## TASK DIRECTIONS
Make an exact copy of the records, with the images left out.

## DATA TO USE
▽
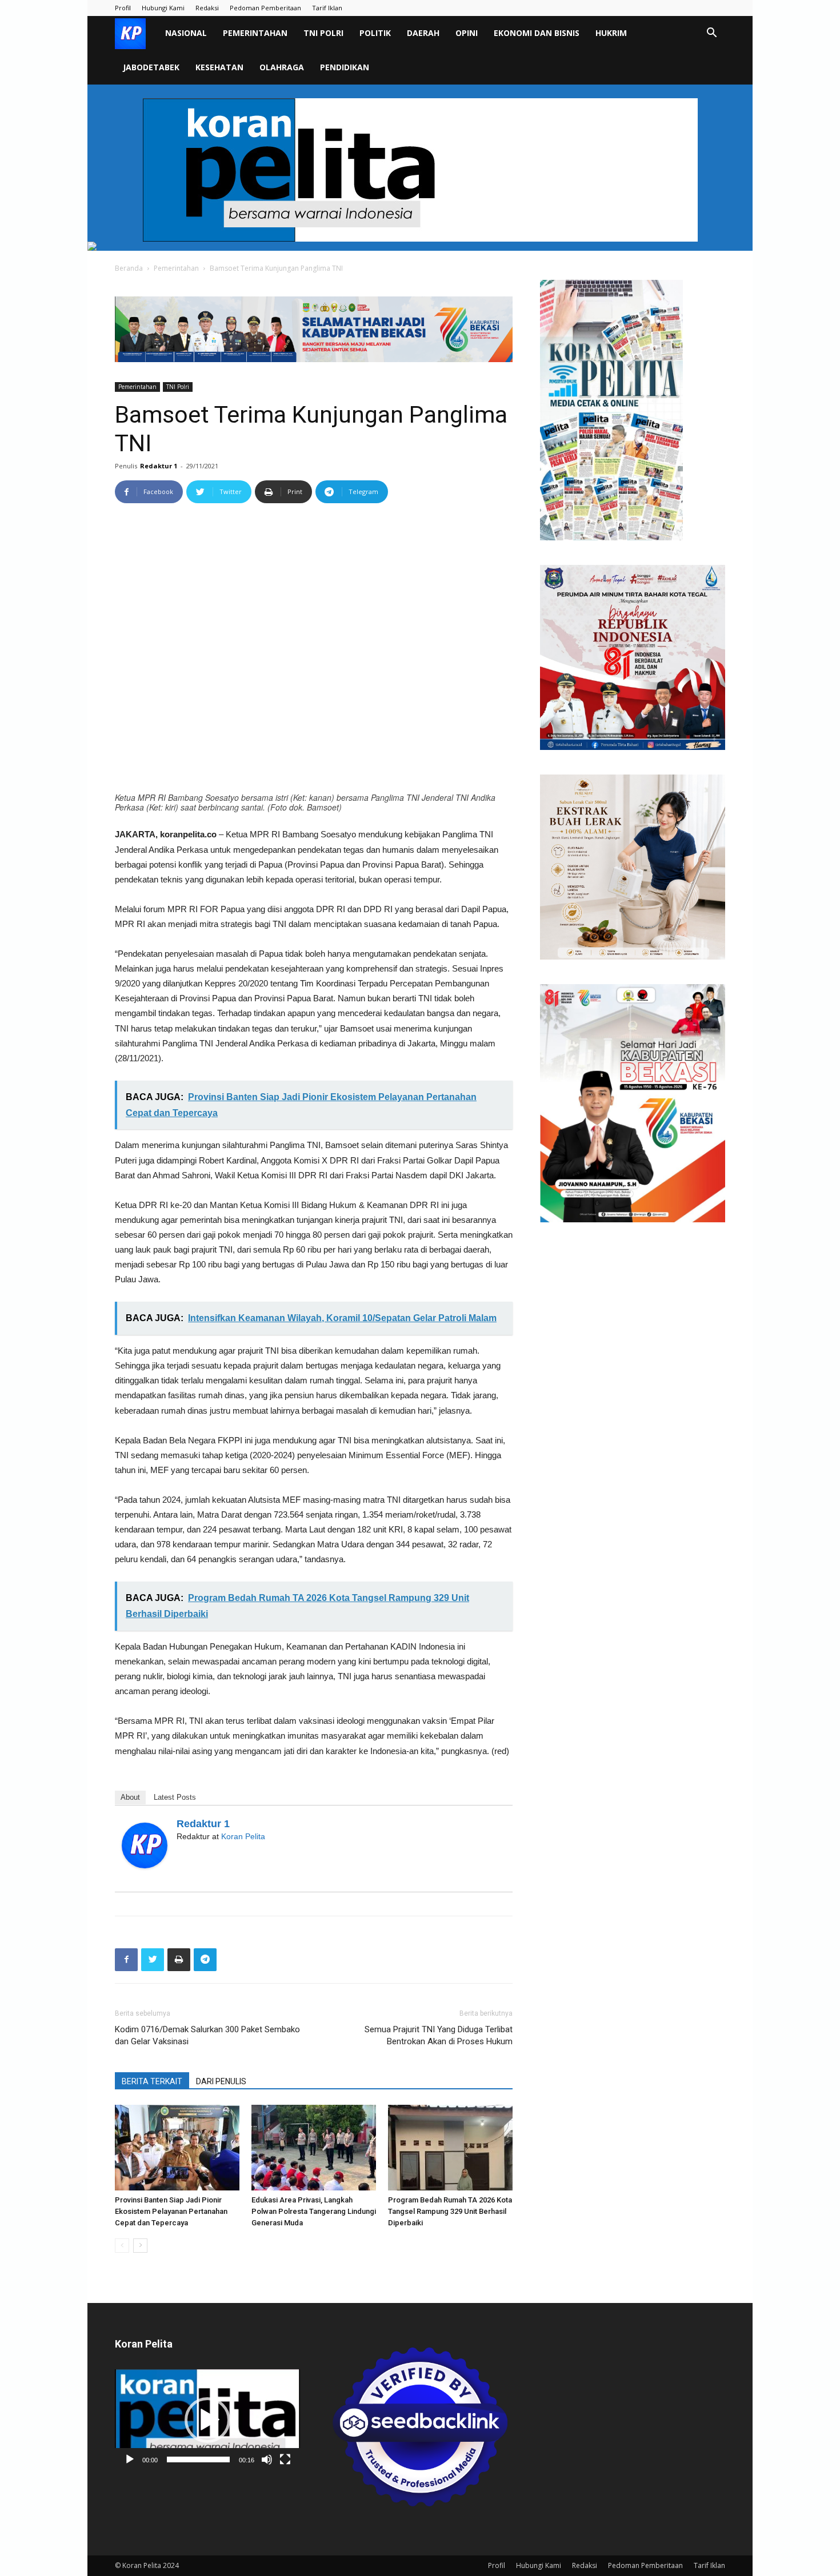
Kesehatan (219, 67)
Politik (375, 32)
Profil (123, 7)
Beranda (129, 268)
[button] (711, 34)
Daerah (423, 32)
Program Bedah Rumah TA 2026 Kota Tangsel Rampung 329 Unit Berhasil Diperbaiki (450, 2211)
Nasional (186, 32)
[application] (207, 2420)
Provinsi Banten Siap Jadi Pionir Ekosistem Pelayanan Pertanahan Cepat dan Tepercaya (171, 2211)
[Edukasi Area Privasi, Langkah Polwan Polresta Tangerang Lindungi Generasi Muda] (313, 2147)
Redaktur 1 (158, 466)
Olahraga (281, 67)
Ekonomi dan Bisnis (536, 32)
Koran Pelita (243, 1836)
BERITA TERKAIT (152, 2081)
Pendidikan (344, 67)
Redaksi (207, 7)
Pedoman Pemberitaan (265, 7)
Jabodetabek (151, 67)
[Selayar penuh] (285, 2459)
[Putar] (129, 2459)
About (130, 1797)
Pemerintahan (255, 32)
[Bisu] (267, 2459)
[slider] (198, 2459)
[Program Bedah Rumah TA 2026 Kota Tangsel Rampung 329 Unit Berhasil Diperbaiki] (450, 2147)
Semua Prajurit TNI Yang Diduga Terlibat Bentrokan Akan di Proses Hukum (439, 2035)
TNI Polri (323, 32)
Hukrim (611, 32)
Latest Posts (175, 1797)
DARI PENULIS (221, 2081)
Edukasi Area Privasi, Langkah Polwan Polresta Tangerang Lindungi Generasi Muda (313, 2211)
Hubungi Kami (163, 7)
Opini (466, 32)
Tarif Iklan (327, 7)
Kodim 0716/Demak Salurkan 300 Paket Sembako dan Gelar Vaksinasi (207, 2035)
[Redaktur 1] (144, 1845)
△
## TASK ANSWER
Kesehatan (219, 67)
Politik (375, 32)
Profil (123, 7)
Beranda (129, 268)
[button] (711, 34)
Daerah (423, 32)
Program Bedah Rumah TA 2026 Kota Tangsel Rampung 329 Unit Berhasil Diperbaiki (450, 2211)
Nasional (186, 32)
[application] (207, 2420)
Provinsi Banten Siap Jadi Pionir Ekosistem Pelayanan Pertanahan Cepat dan Tepercaya (171, 2211)
[Edukasi Area Privasi, Langkah Polwan Polresta Tangerang Lindungi Generasi Muda] (313, 2147)
Redaktur 1 (158, 466)
Olahraga (281, 67)
Ekonomi dan Bisnis (536, 32)
Koran Pelita (243, 1836)
BERITA TERKAIT (152, 2081)
Pendidikan (344, 67)
Redaksi (207, 7)
Pedoman Pemberitaan (265, 7)
Jabodetabek (151, 67)
[Selayar penuh] (285, 2459)
[Putar] (129, 2459)
About (130, 1797)
Pemerintahan (255, 32)
[Bisu] (267, 2459)
[slider] (198, 2459)
[Program Bedah Rumah TA 2026 Kota Tangsel Rampung 329 Unit Berhasil Diperbaiki] (450, 2147)
Semua Prajurit TNI Yang Diduga Terlibat Bentrokan Akan di Proses Hukum (439, 2035)
TNI Polri (323, 32)
Hukrim (611, 32)
Latest Posts (175, 1797)
DARI PENULIS (221, 2081)
Edukasi Area Privasi, Langkah Polwan Polresta Tangerang Lindungi Generasi Muda (313, 2211)
Hubungi Kami (163, 7)
Opini (466, 32)
Tarif Iklan (327, 7)
Kodim 0716/Demak Salurkan 300 Paket Sembako dan Gelar Vaksinasi (207, 2035)
[Redaktur 1] (144, 1845)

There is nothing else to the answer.